- _WORK TO BE COMPLETED_:
Once you reach the line containing "This screenshot has width=800, height=450.", copy it and every line after it exactly, through the end of the data below.

▼▼▼

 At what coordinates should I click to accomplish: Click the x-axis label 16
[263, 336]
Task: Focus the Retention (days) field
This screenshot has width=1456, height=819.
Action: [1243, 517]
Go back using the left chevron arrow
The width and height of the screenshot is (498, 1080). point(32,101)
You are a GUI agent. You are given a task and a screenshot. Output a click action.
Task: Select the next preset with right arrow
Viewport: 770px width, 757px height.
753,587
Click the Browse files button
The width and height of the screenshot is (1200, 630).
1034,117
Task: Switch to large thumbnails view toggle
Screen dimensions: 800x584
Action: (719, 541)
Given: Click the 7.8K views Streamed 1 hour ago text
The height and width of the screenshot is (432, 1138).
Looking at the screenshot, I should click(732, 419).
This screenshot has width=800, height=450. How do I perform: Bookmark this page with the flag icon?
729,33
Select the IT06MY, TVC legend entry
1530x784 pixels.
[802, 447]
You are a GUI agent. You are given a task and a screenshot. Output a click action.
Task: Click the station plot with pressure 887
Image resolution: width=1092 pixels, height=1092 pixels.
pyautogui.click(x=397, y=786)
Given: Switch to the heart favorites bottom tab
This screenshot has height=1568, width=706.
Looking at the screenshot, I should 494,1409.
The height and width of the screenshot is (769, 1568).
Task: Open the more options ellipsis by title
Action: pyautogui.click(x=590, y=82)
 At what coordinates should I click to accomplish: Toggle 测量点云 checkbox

▲▲▲

- _WRITTEN SOLUTION_:
This screenshot has width=800, height=450. How do I perform: Bookmark this page with the flag icon?
729,33
Select the IT06MY, TVC legend entry
1530x784 pixels.
[802, 447]
You are a GUI agent. You are given a task and a screenshot. Output a click action.
Task: Click the station plot with pressure 887
Image resolution: width=1092 pixels, height=1092 pixels.
pyautogui.click(x=397, y=786)
Given: Switch to the heart favorites bottom tab
This screenshot has height=1568, width=706.
Looking at the screenshot, I should 494,1409.
The height and width of the screenshot is (769, 1568).
Task: Open the more options ellipsis by title
Action: pyautogui.click(x=590, y=82)
 At what coordinates should I click to accomplish: Toggle 测量点云 checkbox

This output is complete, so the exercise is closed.